The programme uses natural language processing to extract information from already-published sources to complement biomedical databases as well as new, curated data generated through the platform. Healnet also uses machine learning techniques to examine clinical trials, medical literature, patents, chemical structures, symptoms, drug targets and other sources to gather the most comprehensive knowledge base possible.

“We use a variety of machine learning algorithms to solve the many tasks necessary to predict drug treatments and translate them in the clinic effectively,” Guilliams told VentureBeat. “We use deep learning AI algorithms that predict novel connections between, for instance, drugs and disease. This is known as ‘knowledge base completion’ and relies upon our comprehensive knowledge graph of rare disease data.”

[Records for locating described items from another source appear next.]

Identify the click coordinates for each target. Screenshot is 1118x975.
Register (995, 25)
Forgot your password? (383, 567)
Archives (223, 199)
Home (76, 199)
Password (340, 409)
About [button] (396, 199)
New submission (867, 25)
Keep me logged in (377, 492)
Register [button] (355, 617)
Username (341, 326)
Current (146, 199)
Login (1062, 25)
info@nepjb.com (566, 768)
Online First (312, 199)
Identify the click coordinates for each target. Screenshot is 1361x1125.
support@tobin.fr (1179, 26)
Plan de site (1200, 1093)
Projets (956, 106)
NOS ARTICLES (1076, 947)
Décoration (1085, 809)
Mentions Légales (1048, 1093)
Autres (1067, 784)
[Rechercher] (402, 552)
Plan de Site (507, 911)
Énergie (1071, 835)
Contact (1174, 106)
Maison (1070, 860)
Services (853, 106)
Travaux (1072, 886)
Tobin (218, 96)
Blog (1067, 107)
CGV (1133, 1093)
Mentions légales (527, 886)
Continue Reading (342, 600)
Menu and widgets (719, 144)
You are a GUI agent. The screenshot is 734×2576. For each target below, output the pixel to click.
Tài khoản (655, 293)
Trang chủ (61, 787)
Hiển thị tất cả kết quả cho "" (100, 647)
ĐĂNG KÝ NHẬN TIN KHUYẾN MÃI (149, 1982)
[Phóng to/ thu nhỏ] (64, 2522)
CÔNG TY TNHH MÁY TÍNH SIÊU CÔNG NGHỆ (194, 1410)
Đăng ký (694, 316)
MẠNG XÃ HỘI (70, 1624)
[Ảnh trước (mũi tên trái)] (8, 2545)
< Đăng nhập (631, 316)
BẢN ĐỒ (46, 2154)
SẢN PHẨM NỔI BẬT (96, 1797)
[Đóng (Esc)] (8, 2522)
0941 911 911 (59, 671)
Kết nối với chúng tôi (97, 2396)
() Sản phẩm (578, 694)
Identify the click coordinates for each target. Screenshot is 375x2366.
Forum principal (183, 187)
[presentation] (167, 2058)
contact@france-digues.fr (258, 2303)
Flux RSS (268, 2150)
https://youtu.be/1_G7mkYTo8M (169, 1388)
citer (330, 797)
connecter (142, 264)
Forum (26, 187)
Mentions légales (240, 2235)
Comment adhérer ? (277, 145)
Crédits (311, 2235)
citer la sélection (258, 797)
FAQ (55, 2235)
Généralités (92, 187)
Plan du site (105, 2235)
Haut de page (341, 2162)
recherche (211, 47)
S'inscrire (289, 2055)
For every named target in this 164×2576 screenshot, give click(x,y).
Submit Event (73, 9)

Healnet’s data is then integrated into the company’s biomedical “Knowledge Graph.” The graph shows hidden and novel connections between drugs and diseases when explored by expert pharmacologists and biologists. As a result, the platform can prepare pre-formed, data-driven hypotheses, which speeds up the data interpretation process.

“We are able to predict drug combinations and translate them very fast in the clinic… ” the CEO said. “We work extremely closely with patient groups, as strategic partners and disease experts.”

Through these techniques, Healx aims to discover new treatments and move them toward clinic within two years—much shorter than the 12 to 14 years that a traditional drug needs to make it to market, https://accisotret.com.

The startup raised $56 million in a Series B financing round led by Atomico with participation by Intel Capital, Global Brain, btov Partners, Balderton Capital, Amadeus Capital Partners and Jonathan Milner.

The funds will be used to launch Healx’s global Rare Treatment Accelerator and extend its pipeline. The accelerator is a collaborative effort among selected patient groups and teams of experts to review and validate the Healnet predictions for clinical trials.